--- Start of DOCUMENT TEXT ---
The ascent of Narendra Modi and the shoddy treatment of L.K. Advani signal the advent of a new politics that India will have to confront
There is poignancy to politics which lies in the multiple levels of drama. The recent events in the Bharatiya Janata Party can be seen crassly as an anointing, a crowning and an elevation of Narendra Modi as campaign manager for the BJP for 2014. Such a statement misses the sheer ecology of dramas around the event. What one is witnessing is a struggle for power, an agony of decision-making, a battle of generations where the new seems less welcoming than the old. Straddling it all is a man dubbed the Nestor or Bhishma Pitamah of the BJP, L.K. Advani.
Shrewd & generous
Mr. Advani is more than a wise man, he is a man who could have been king. He was the strategic genius of the BJP and it was he who managed its electoral fortunes. He had both the shrewdness and the generosity to realise that when the BJP came to power earlier, Atal Bihari Vajpayee would be a more uniting factor than he himself was. Magnanimously, Mr. Advani stood aside. Now decades later he realises Mr. Modi is not a Vajpayee and stands worried. He faces a party whose cadres are tom-toming for the Gujarat Chief Minister and he realises things are more complex. He senses that the Modi juggernaut is a pre-emptive politics and it might damage the party. Mr. Advani stands as a man who faces the irony that his swansong may be an act of tempered refusal. The BJP may have anointed Mr. Modi in Goa, but for Mr. Advani the ritual appears premature. He refused to put his imprimatur on the act by refusing to attend the final days of the meeting. The slapstick protest by Mr. Modi’s younger supporters against Mr. Advani’s decision captured the final irony of his career, that a man who fought for unity is condemned as divisive.
--- End of DOCUMENT TEXT ---
--- Start of DATASET CONTENT ---
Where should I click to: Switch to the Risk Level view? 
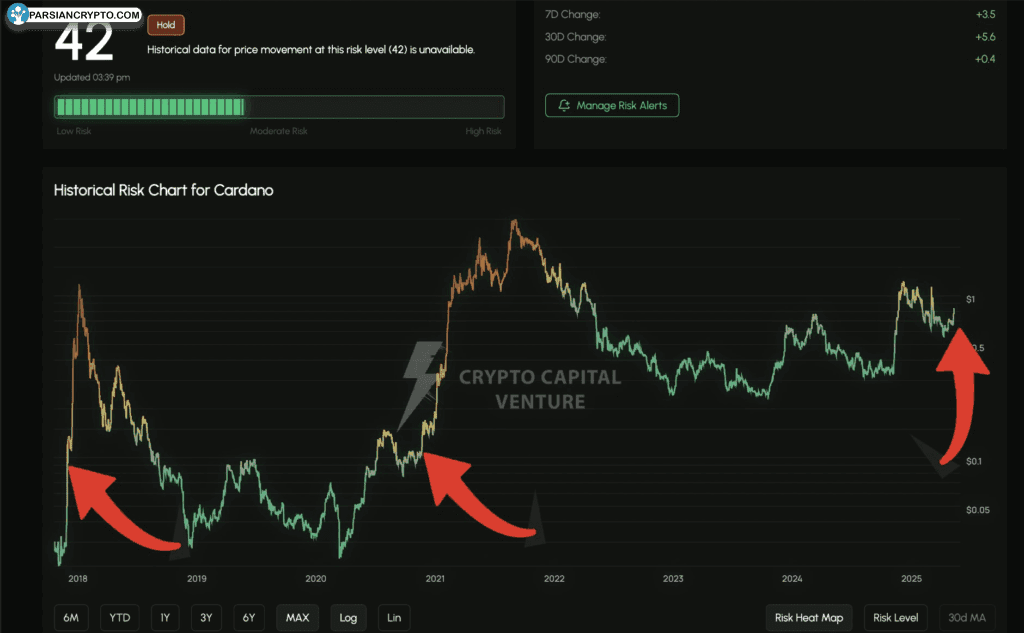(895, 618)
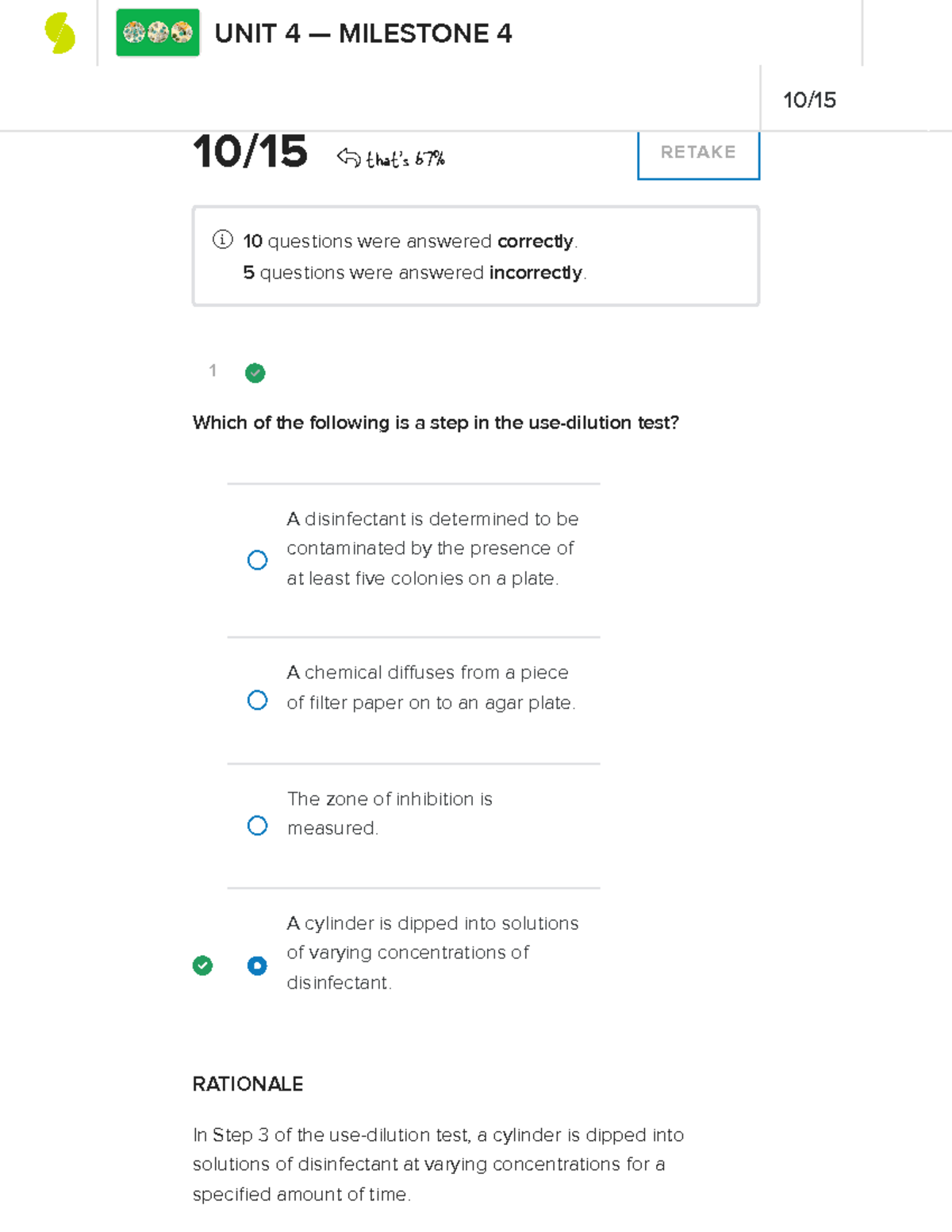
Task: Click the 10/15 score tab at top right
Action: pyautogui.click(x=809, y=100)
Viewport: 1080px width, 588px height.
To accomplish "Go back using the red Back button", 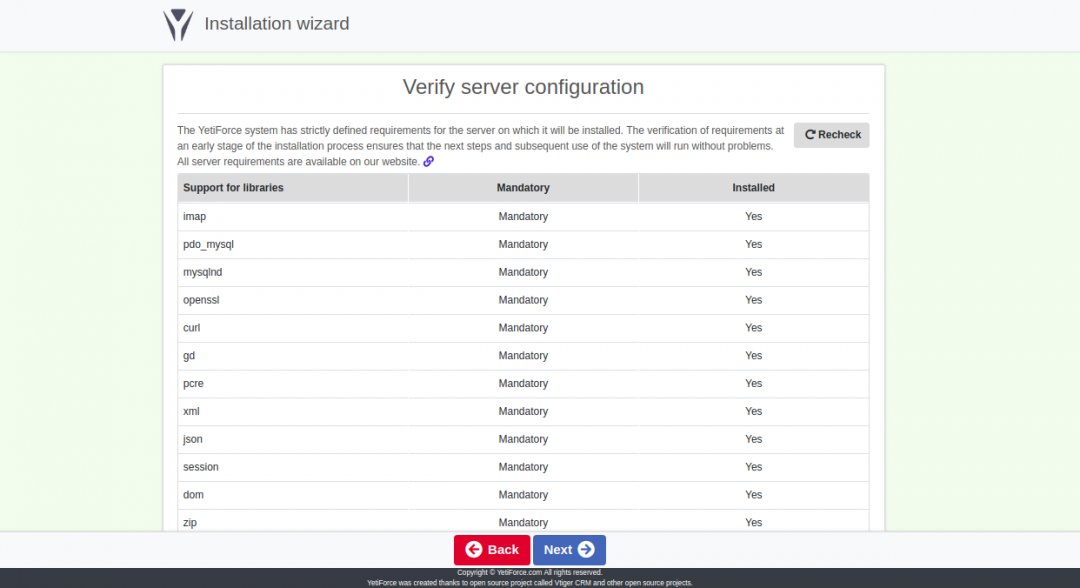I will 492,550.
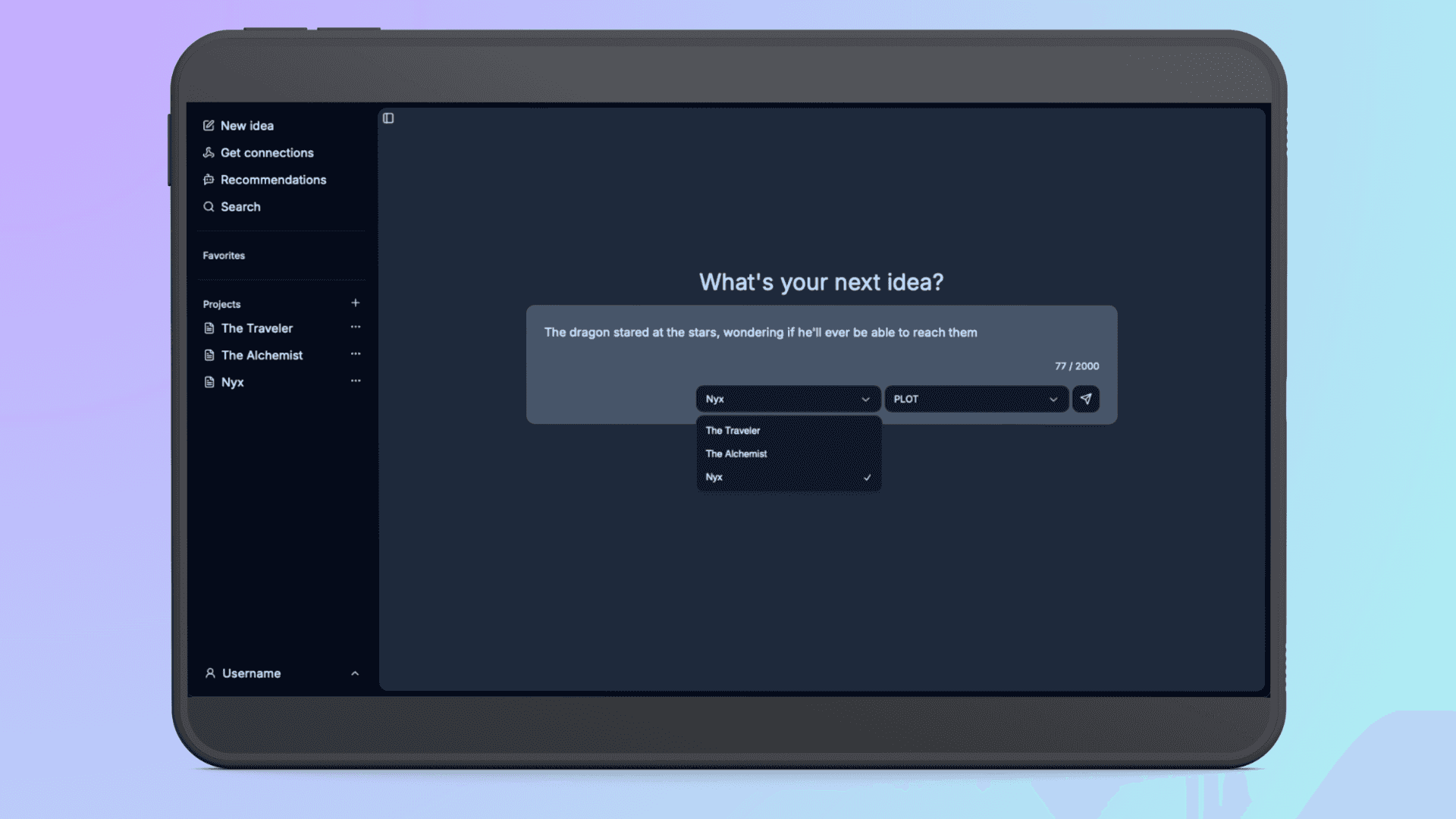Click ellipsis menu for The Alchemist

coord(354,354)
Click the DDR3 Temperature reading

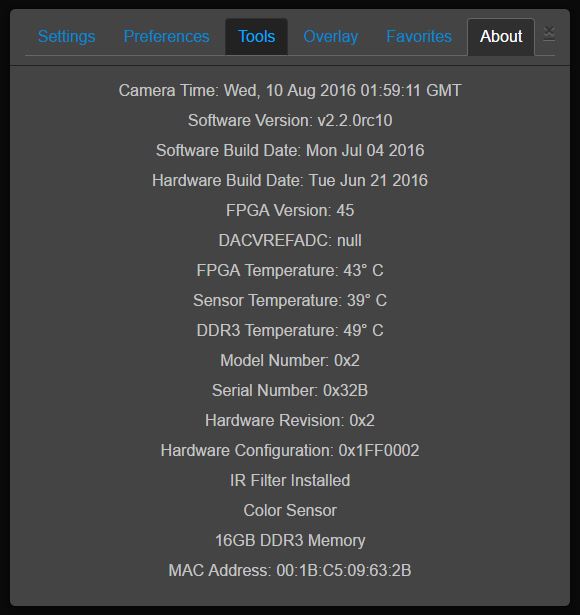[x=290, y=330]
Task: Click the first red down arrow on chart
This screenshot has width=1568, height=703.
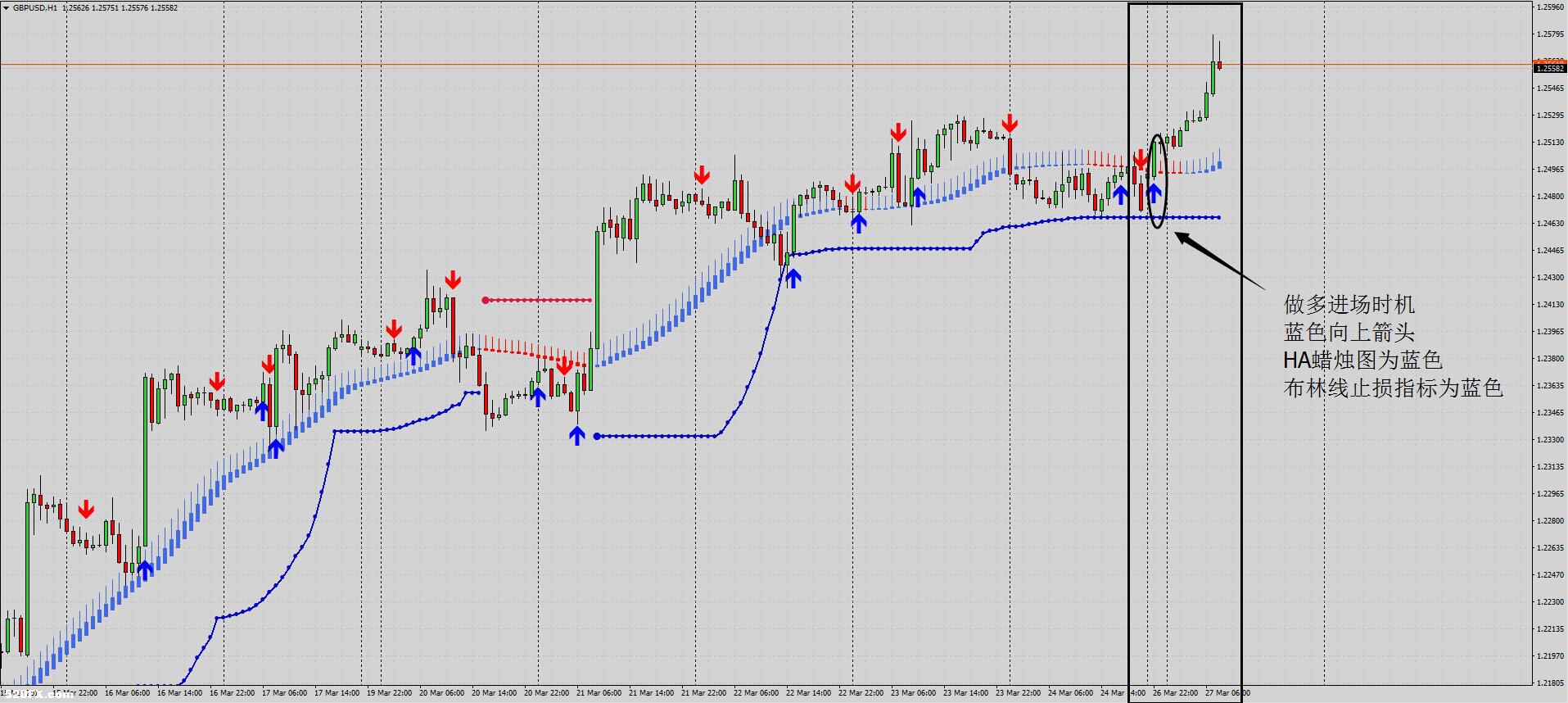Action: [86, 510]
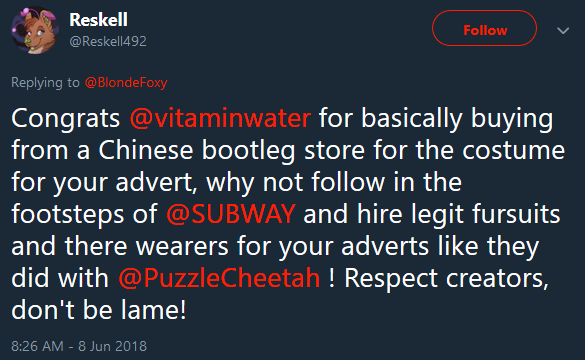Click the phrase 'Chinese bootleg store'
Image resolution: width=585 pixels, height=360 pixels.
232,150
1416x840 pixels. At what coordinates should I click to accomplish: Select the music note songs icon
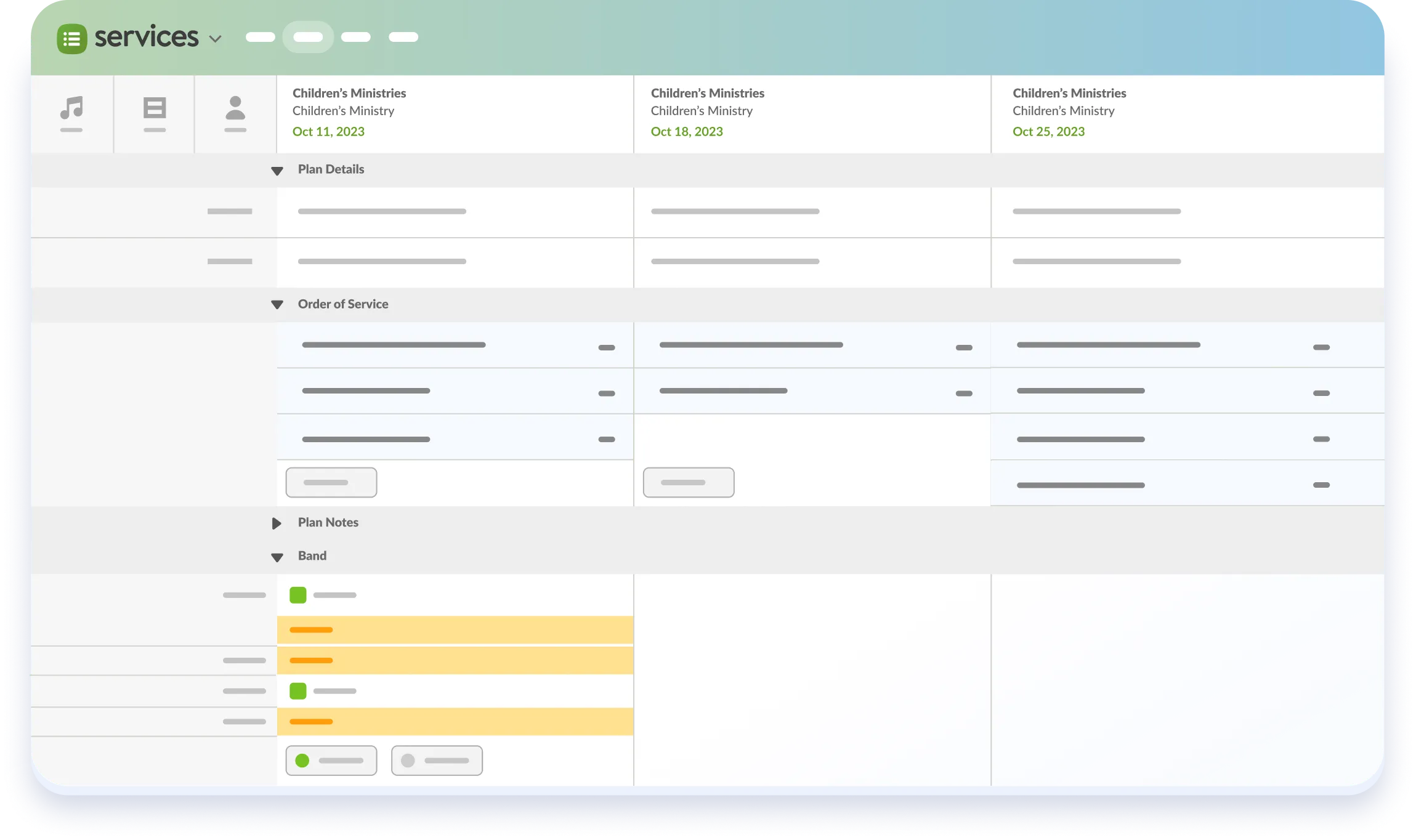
--- End of DATASET CONTENT ---
**DIRECTIVE 1**
Reproduce the stretch of the piece on Narendra Modi and L.K. Advani from "The ascent of" through "BJP, L.K. Advani.", word for word.
**DIRECTIVE 2**
Carry on the piece on Narendra Modi and L.K. Advani from the point where it stops.

**REPLY 1**
The ascent of Narendra Modi and the shoddy treatment of L.K. Advani signal the advent of a new politics that India will have to confront
There is poignancy to politics which lies in the multiple levels of drama. The recent events in the Bharatiya Janata Party can be seen crassly as an anointing, a crowning and an elevation of Narendra Modi as campaign manager for the BJP for 2014. Such a statement misses the sheer ecology of dramas around the event. What one is witnessing is a struggle for power, an agony of decision-making, a battle of generations where the new seems less welcoming than the old. Straddling it all is a man dubbed the Nestor or Bhishma Pitamah of the BJP, L.K. Advani.

**REPLY 2**
Mr. Advani’s resignation from all party posts came like a bombshell. It was an act of closure, a message to Mr. Modi and his ilk that the norms of respect, statesmanship cannot be wished away. His statement was a message that the BJP cannot be held to ransom by one man; a BJP proud of its processes of consultation and consensus finds its reputation in a shambles. The fate of Mr. Advani represents the deeper crisis of the BJP. It has been trounced in Karnataka; it also realises that while the Congress might be invertebrate and supine, the BJP also appears listless. Given the crisis, Rajnath Singh and Arun Jaitley might think that Mr. Modi supplies the right dose of adrenalin. But Mr. Advani, Sushma Swaraj and others fear Mr. Modi might completely fragment a party in crisis instead of being a galvanic force propelling the BJP into the future. It is not just a question of internal dynamics of a party, its decisional rituals, its ideologies, the contending ambitions within it; it is also the question of coalitions. It is clear the future of all parties lies temporarily in coalitions. Coalitions demand consensus, adjustments, the fine art of political management and statesmanship. It is clear that Mr. Modi is not a carrier of such values.
Nitish Kumar factor
This became clear in Nitish Kumar’s response to Mr. Modi. The Bihar Chief Minister felt that Mr. Modi might be adequate for Gujarat but he could hardly lead the nation. One must admit Nitish has nursed such ambitions. The media battle between the Gujarat and Bihar model of development served as a surrogate battle between the national claims of the two men. There was, however, a deeper issue. Nitish was pointing to the fact that national level politics was a consensual affair, a way of life that carried others along. He claimed that Mr. Modi threatened the secular sense of the nation. Nitish’s electoral losses in the recent elections however dulled the sheen around his comments.
One needed a scrap of pictures to understand the body language of the events that followed. While Mr. Advani played Achilles in his tent, the BJP appointed Mr. Modi BJP campaign manager in Goa. The act of acclamation was no longer unanimous. Ms Swaraj’s body language showed that the seeds of doubt had already been sown. The sense of disquiet was obvious despite the best efforts of the party’s media managers to paper it over.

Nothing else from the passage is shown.